The image was generated with the exBERT visualization tool. We can see that the selected word “money” is strongly linked to “deposited” and “bank“. It is then easier for the model to remove the ambiguity on the word “bank” thanks to the context.
In the case of KeyBERT, it is a model derived from BERT called Sentence-BERT which allows us to easily compare sentences semantically.
If you want to find out more about all the open source and pre-trained models available, you can visit the Huggingface hub which specializes in storing and sharing datasets and models related to NLP (but also more recently to audio and image).
Keyword extraction with KeyBERT
So, how can we use transformers to extract relevant keywords from a text? There are several projects including KeyBERT: Minimal keyword extraction with BERT, an open source Python library that uses the BERT model.

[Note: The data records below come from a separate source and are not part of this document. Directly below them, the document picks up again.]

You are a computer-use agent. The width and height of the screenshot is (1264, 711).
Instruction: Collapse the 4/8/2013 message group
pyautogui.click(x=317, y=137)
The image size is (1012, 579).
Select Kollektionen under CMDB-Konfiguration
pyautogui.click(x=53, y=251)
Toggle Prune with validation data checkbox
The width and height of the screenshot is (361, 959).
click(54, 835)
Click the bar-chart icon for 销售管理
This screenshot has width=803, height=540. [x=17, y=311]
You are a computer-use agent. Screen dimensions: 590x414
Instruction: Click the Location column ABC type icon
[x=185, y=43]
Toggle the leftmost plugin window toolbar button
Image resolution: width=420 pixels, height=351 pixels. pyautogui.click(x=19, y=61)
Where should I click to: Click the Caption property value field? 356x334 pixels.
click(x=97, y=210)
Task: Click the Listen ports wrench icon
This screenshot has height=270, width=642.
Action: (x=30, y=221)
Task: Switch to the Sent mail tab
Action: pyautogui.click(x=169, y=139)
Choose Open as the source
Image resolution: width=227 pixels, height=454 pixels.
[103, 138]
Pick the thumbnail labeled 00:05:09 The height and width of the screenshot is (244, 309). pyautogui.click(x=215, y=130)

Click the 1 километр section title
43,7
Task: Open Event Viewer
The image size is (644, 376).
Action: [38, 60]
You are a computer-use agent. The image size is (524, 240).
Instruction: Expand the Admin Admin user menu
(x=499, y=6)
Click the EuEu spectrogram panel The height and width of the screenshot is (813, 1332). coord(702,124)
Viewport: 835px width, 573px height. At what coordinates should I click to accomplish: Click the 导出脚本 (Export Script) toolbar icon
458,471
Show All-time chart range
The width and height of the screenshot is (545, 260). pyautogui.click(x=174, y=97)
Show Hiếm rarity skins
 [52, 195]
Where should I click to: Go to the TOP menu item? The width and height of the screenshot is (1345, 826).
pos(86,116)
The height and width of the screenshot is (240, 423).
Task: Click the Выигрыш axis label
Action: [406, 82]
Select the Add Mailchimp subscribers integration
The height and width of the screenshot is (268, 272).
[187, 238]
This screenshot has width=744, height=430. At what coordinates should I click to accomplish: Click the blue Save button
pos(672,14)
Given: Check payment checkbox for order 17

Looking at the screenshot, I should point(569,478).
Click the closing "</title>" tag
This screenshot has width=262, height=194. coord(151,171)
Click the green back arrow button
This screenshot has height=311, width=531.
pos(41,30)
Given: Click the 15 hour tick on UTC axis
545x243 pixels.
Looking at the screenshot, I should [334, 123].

KeyBERT will, by default, use the BERT-based sentence-transformers to represent a sentence, rather than a single word, as a vector. This is a very efficient way to compare sentences or groups of words. The principle of the KeyBERT algorithm is quite simple. Let’s look at an example text, then:
- The code will extract all the unique words from the text. In this step, stopwords are often eliminated.
- The embeddings of the entire text and of each word are calculated.
- We can then calculate the semantic distance between the vectors coming from the words and the vector which represents the text in its entirety.
Once all of the distances have been calculated, we can extract the words that are closely related to the overall meaning of the text: these will be the keywords selected by the algorithm.
Moreover, KeyBERT gives you the ability to select the length of the keyphrases: we can in fact take either single words, or pairs or even triples of words. Furthermore, the code provides a way to implement the “Maximal Marginal Relevance” (MMR) method in order to increase the diversity of the results. This helps you avoid the repetition of a term, which may be relevant with regard to the content of the document, but which is too often present in the results, for example: “jazz concert”, “jazz music”, “jazz style”, etc.
As in the previous article, here is an example of the keywords extracted by KeyBERT from the same article about John Coltrane’s album, Impressions:
“coltrane impressions”, ” music quartet”, “jazz treasure”, “john concert”, “pearl sequence”, “graz repertoire”, “tenor saxophones”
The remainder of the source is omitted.